Von Ankara aufgebauter Proxyinvasionskorps

Nach dem Ausbruch der schwersten Kämpfe in Syrien seit mehreren Jahren sind nun auch kurdische Siedlungsgebiete akut bedroht von Angriffen dschihadistischer Gruppen, die mit der Türkei kooperieren. Während die Terrorgruppe Hayat Tahrir al-Sham (HTS), der syrische Al-Qaida-Ableger – früher bekannt als Al-Nusra-Front – seit Mittwoch auf Aleppo vorrückt und sich Gefechte mit Regierungstruppen liefert, bereitet der von der Türkei aufgebaute Proxyinvasionskorps „Syrische Nationalarmee“ (SNA) derzeit offenbar einen Großangriff auf Tel Rifat im selbstverwalteten Kanton Efrîn-Şehba vor.
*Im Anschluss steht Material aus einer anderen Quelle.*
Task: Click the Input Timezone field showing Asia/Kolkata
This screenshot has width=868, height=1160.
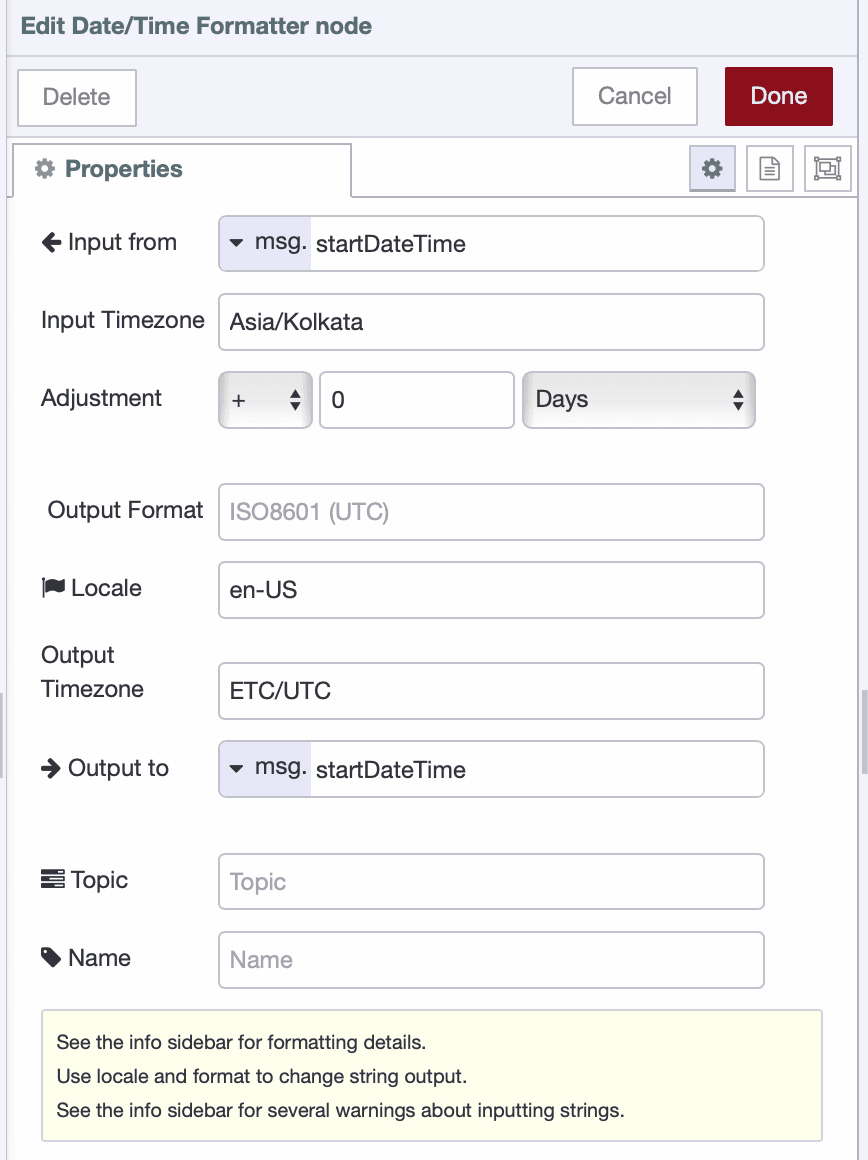Action: (490, 321)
Die türkische Armee bombardiert die Region bereits aus der Luft und vom Boden aus, berichtete das in Berlin ansässige Kurdische Zentrum für Öffentlichkeitsarbeit (Civaka Azad) am Freitag mit Verweis auf Quellen vor Ort. Zudem soll die Türkei die Grenze zu Nordwestsyrien geöffnet haben, über die Nachschub an dschihadistischen Söldnern nach Syrien gelange.

In Tel Rifat leben tausende kurdische Geflüchtete, die 2018 nach dem völkerrechtswidrigen Angriffskrieg der Türkei auf Efrîn (Afrin) fliehen mussten. Seitdem kontrollieren die sogenannte SNA – ein Bündnis verschiedener islamistischer Organisationen, darunter ehemaliger Mitglieder der Terrormiliz „Islamischer Staat“ (IS) –  und die türkische Armee die Region. Menschenrechtsorganisationen befürchten, dass durch die Angriffe der SNA die Geflüchteten aus Efrîn erneut vertrieben werden könnten.
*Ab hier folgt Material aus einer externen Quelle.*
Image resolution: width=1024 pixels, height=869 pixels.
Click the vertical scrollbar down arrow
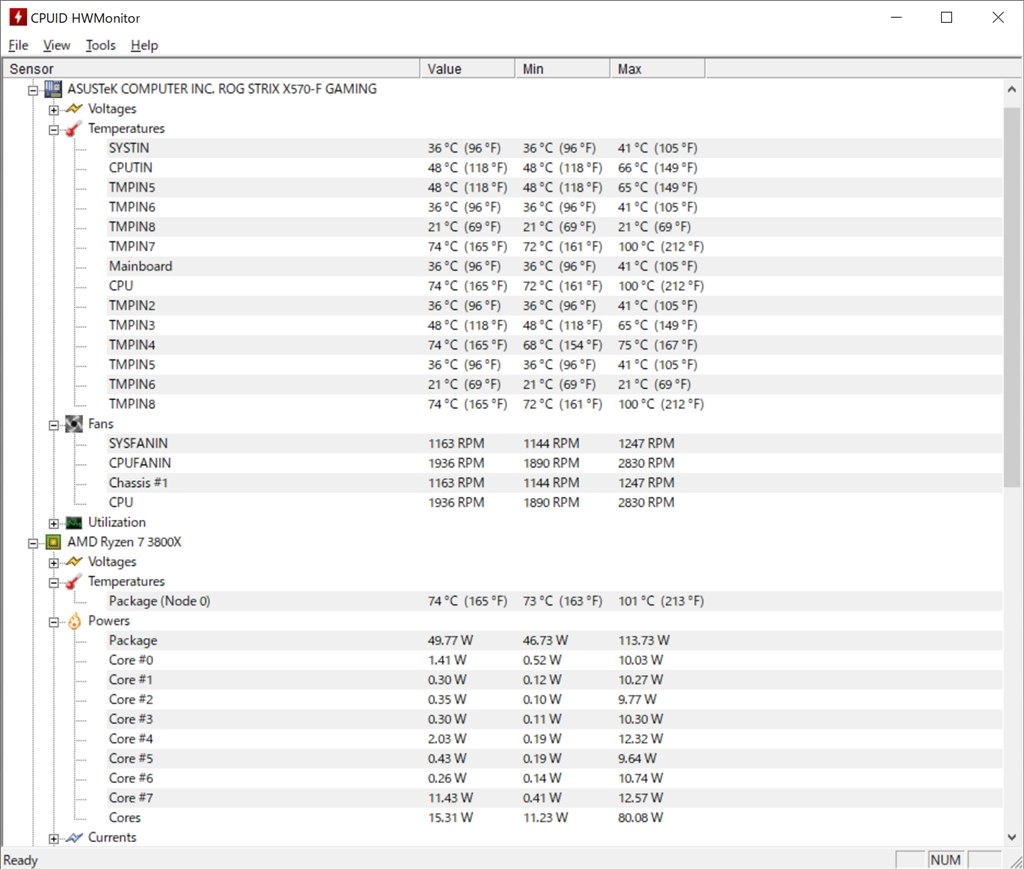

In Efrîn kam es im Zuge der türkischen Besatzung bereits zu ethnischen Säuberungen an der kurdischen Bevölkerung. Mittlerweile hat die Türkei in der Region die Mehrheit der Kurd:innen vertrieben und arabischstämmige Menschen angesiedelt, sodass die kurdische Bevölkerung nur noch eine Minderheit ausmacht. Systematische Menschenrechtsverletzungen wie Entführungen, Vertreibungen, Folter und sexuelle Gewalt unter der Herrschaft islamistischer Milizen sind heute Alltag in der einst sichersten Region Syriens. Mit der Einnahme Tel Rifats würde den Menschen dort ein ähnliches Schicksal drohen. 2022 war Tel Rifat vom türkischen Präsidenten Recep Tayyip Erdoğan als erstes Ziel für eine neuerliche Invasion in Nordsyrien benannt worden. 

Auch die kurdische Bevölkerung in Aleppo, die vor allem in den Stadtteilen Şêxmeqsûd und Eşrefiyê lebt, ist durch den Vormarsch des Al-Qaida-Ablegers HTS bedroht. Diese Gruppe hat bereits in der Vergangenheit immer wieder Gebiete der kurdischen Selbstverwaltung angegriffen. Unterdessen berichtete die in London ansässige Syrische Beobachtungsstelle für Menschenrechte (SOHR) am Freitag, dass die Zahl der Toten infolge der Kämpfe zwischen HTS und Regimetruppen auf über 200 angestiegen ist. Unter ihnen seien auch mindestens 20 Zivilpersonen, darunter vier Studenten, die heute bei einem Angriff von HTS auf ein Studentenwohnheim in Aleppo getötet wurden. Russische Kampfflugzeuge unterstützen die syrische Armee mit Luftangriffen gegen Ziele der Terrorgruppe. In sozialen Netzwerken kursieren darüber hinaus Videos, die einen russischen Luftangriff auf ein SNA-Hauptquartier in der knapp zehn Kilometer östlich von Tel Rifat gelegenen Kleinstadt Marea (ku. Marê) zeigen sollen.